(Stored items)

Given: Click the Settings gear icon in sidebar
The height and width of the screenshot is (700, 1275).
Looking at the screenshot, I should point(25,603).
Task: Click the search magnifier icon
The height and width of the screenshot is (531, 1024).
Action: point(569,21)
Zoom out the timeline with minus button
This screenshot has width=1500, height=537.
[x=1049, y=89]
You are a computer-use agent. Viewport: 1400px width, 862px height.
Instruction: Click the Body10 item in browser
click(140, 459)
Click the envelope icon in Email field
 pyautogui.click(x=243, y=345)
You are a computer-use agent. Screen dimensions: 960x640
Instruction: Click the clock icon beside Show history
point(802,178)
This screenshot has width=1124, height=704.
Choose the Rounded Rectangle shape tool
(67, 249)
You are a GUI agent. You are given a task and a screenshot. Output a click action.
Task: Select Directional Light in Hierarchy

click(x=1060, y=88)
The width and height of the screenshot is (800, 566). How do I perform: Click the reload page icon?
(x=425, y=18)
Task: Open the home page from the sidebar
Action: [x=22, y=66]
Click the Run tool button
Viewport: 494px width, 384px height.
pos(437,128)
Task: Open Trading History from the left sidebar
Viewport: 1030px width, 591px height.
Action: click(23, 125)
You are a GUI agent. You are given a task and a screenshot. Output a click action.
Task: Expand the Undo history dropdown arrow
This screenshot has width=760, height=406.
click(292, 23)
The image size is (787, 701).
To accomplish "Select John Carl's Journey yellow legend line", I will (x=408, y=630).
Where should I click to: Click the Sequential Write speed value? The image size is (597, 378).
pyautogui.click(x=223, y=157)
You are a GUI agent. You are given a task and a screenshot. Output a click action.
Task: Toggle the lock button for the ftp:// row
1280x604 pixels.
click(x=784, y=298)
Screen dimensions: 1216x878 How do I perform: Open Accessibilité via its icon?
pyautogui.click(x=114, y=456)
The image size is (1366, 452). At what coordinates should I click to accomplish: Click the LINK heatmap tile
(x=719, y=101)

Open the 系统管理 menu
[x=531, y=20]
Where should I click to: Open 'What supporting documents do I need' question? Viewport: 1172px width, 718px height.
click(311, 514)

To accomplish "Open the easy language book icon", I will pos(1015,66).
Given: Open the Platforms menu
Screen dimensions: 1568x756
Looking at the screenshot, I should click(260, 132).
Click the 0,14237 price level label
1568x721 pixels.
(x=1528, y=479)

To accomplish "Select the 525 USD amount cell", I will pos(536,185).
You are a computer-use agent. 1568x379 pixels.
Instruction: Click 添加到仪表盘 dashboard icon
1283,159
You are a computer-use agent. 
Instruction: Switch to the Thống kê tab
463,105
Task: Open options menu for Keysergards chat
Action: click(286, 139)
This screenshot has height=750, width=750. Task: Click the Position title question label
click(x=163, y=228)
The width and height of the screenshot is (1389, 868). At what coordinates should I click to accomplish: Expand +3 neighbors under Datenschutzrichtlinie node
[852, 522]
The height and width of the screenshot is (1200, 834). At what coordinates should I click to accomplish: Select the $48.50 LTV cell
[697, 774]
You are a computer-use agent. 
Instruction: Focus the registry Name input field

**Goal of the exercise**: Would you repeat each of the records above exactly?

**Exercise output**:
Given: Click the Settings gear icon in sidebar
The height and width of the screenshot is (700, 1275).
Looking at the screenshot, I should point(25,603).
Task: Click the search magnifier icon
The height and width of the screenshot is (531, 1024).
Action: point(569,21)
Zoom out the timeline with minus button
This screenshot has width=1500, height=537.
[x=1049, y=89]
You are a computer-use agent. Viewport: 1400px width, 862px height.
Instruction: Click the Body10 item in browser
click(140, 459)
Click the envelope icon in Email field
 pyautogui.click(x=243, y=345)
You are a computer-use agent. Screen dimensions: 960x640
Instruction: Click the clock icon beside Show history
point(802,178)
This screenshot has width=1124, height=704.
Choose the Rounded Rectangle shape tool
(67, 249)
You are a GUI agent. You are given a task and a screenshot. Output a click action.
Task: Select Directional Light in Hierarchy

click(x=1060, y=88)
The width and height of the screenshot is (800, 566). How do I perform: Click the reload page icon?
(x=425, y=18)
Task: Open the home page from the sidebar
Action: [x=22, y=66]
Click the Run tool button
Viewport: 494px width, 384px height.
pos(437,128)
Task: Open Trading History from the left sidebar
Viewport: 1030px width, 591px height.
Action: click(23, 125)
You are a GUI agent. You are given a task and a screenshot. Output a click action.
Task: Expand the Undo history dropdown arrow
This screenshot has width=760, height=406.
click(292, 23)
The image size is (787, 701).
To accomplish "Select John Carl's Journey yellow legend line", I will (x=408, y=630).
Where should I click to: Click the Sequential Write speed value? The image size is (597, 378).
pyautogui.click(x=223, y=157)
You are a GUI agent. You are given a task and a screenshot. Output a click action.
Task: Toggle the lock button for the ftp:// row
1280x604 pixels.
click(x=784, y=298)
Screen dimensions: 1216x878 How do I perform: Open Accessibilité via its icon?
pyautogui.click(x=114, y=456)
The image size is (1366, 452). At what coordinates should I click to accomplish: Click the LINK heatmap tile
(x=719, y=101)

Open the 系统管理 menu
[x=531, y=20]
Where should I click to: Open 'What supporting documents do I need' question? Viewport: 1172px width, 718px height.
click(311, 514)

To accomplish "Open the easy language book icon", I will pos(1015,66).
Given: Open the Platforms menu
Screen dimensions: 1568x756
Looking at the screenshot, I should click(260, 132).
Click the 0,14237 price level label
1568x721 pixels.
(x=1528, y=479)

To accomplish "Select the 525 USD amount cell", I will pos(536,185).
You are a computer-use agent. 1568x379 pixels.
Instruction: Click 添加到仪表盘 dashboard icon
1283,159
You are a computer-use agent. 
Instruction: Switch to the Thống kê tab
463,105
Task: Open options menu for Keysergards chat
Action: click(286, 139)
This screenshot has height=750, width=750. Task: Click the Position title question label
click(x=163, y=228)
The width and height of the screenshot is (1389, 868). At what coordinates should I click to accomplish: Expand +3 neighbors under Datenschutzrichtlinie node
[852, 522]
The height and width of the screenshot is (1200, 834). At what coordinates should I click to accomplish: Select the $48.50 LTV cell
[697, 774]
You are a computer-use agent. 
Instruction: Focus the registry Name input field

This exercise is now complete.